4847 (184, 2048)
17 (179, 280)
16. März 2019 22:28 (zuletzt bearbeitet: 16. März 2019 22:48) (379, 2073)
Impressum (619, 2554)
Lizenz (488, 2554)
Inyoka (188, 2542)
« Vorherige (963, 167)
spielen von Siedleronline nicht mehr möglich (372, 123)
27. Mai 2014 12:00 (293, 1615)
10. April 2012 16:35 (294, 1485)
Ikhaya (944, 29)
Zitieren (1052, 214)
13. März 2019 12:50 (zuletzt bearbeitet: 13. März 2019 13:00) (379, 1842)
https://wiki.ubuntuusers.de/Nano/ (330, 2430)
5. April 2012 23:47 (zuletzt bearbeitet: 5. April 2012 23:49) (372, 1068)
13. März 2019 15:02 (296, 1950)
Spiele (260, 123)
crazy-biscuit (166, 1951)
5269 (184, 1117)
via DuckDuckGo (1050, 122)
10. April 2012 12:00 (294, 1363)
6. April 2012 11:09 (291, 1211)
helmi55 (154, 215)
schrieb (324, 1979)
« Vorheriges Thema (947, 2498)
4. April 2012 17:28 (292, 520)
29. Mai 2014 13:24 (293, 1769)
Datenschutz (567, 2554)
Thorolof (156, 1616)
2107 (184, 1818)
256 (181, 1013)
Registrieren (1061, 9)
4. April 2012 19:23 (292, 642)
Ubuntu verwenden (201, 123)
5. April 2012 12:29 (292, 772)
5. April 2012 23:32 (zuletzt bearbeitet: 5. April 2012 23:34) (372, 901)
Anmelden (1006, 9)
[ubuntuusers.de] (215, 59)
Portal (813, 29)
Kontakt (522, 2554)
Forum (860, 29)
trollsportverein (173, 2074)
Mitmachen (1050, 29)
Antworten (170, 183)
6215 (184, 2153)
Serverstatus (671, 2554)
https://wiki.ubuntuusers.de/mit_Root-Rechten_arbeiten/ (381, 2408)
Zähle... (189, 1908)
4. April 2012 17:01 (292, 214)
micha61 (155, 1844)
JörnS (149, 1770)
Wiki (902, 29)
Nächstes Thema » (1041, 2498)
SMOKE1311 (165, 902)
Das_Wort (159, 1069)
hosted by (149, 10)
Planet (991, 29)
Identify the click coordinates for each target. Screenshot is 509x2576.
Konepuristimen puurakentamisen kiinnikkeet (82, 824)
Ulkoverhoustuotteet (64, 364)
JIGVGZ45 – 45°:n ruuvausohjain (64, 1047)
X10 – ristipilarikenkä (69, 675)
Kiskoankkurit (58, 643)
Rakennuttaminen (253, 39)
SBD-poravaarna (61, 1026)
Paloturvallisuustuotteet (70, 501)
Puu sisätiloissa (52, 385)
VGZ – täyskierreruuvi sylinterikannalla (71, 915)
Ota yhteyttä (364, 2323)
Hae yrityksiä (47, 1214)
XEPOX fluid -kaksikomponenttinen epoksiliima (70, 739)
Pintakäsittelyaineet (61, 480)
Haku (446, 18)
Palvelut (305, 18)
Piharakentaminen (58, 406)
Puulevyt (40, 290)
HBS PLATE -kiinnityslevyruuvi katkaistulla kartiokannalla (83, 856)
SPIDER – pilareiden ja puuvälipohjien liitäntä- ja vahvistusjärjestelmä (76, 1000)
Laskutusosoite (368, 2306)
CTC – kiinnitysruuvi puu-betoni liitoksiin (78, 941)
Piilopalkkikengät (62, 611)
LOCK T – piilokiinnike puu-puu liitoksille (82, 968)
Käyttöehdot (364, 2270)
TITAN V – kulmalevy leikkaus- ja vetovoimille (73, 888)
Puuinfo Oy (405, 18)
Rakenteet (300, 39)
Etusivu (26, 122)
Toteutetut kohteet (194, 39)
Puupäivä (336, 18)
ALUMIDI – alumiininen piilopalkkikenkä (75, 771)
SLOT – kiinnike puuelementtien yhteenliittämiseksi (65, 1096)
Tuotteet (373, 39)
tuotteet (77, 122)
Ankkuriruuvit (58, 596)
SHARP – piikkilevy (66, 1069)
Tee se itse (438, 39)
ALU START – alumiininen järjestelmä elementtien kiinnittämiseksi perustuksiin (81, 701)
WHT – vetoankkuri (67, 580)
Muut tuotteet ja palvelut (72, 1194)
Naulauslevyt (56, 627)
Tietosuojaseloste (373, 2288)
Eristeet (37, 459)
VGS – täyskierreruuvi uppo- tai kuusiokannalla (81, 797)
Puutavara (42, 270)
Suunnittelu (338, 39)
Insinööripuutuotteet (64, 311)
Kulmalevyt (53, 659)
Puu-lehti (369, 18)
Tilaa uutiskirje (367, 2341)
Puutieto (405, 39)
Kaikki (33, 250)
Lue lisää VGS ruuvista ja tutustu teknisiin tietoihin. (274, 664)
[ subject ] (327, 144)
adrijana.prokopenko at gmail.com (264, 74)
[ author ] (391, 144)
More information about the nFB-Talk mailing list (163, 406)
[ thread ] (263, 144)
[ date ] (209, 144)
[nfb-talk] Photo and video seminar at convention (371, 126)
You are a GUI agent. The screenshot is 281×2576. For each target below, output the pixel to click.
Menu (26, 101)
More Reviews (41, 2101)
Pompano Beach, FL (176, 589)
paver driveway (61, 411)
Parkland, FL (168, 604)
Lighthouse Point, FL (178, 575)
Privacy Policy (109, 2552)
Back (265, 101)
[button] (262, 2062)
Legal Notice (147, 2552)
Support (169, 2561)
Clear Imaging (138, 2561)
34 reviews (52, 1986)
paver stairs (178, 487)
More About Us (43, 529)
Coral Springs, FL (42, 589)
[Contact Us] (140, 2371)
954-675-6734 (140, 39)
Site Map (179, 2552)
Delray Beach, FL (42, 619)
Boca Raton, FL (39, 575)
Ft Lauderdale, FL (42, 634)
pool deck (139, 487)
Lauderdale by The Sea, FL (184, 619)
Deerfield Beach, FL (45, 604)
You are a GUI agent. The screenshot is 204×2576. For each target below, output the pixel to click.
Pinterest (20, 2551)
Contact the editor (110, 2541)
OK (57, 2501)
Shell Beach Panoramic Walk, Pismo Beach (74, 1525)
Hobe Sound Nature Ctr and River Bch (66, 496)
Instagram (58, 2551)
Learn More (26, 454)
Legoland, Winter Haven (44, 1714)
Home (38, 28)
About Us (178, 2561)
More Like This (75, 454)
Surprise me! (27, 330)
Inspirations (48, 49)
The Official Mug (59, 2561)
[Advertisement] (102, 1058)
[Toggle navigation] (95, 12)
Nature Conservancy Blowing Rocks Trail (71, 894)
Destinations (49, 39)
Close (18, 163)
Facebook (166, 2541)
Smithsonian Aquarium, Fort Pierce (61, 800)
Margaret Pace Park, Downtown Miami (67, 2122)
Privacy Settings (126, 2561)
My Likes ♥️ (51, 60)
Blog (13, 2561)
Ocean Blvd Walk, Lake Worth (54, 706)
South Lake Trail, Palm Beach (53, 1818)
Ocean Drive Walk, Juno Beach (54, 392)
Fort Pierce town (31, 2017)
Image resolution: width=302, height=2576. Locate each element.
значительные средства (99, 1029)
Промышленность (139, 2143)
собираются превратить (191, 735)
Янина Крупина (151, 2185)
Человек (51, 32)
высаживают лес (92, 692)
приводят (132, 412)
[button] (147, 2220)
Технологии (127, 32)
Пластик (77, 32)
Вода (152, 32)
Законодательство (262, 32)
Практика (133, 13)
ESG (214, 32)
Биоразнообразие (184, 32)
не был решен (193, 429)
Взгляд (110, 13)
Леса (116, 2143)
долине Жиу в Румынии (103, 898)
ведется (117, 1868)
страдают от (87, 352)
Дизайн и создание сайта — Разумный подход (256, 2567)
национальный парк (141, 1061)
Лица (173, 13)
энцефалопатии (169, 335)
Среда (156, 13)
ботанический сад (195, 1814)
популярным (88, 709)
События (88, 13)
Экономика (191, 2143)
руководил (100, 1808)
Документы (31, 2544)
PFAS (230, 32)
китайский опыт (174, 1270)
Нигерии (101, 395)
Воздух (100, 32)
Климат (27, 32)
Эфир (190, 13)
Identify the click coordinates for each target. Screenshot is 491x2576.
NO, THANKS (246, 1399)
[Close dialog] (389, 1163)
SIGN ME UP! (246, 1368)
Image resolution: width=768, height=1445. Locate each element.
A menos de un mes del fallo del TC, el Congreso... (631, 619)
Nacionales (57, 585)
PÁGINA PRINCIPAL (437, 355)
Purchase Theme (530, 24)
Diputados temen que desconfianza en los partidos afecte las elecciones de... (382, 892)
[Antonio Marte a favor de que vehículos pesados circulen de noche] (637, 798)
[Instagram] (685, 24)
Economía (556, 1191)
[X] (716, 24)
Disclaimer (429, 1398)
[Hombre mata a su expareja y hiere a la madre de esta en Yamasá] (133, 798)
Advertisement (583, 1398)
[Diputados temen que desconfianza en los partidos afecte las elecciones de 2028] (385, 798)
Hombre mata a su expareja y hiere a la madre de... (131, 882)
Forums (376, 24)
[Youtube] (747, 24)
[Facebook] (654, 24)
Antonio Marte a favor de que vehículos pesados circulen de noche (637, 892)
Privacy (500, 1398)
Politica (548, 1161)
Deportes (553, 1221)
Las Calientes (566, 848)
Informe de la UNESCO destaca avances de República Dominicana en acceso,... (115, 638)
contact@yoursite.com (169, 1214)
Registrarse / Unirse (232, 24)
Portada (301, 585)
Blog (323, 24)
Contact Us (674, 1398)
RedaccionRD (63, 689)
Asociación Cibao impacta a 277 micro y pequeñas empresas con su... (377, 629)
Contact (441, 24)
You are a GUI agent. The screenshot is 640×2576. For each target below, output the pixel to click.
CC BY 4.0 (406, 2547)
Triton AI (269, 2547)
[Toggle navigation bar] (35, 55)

# # # # #

** Work request **
Where the string "madre" shows up in the listing above, copy the line that holds it.

** The answer **
[Hombre mata a su expareja y hiere a la madre de esta en Yamasá] (133, 798)
Hombre mata a su expareja y hiere a la madre de... (131, 882)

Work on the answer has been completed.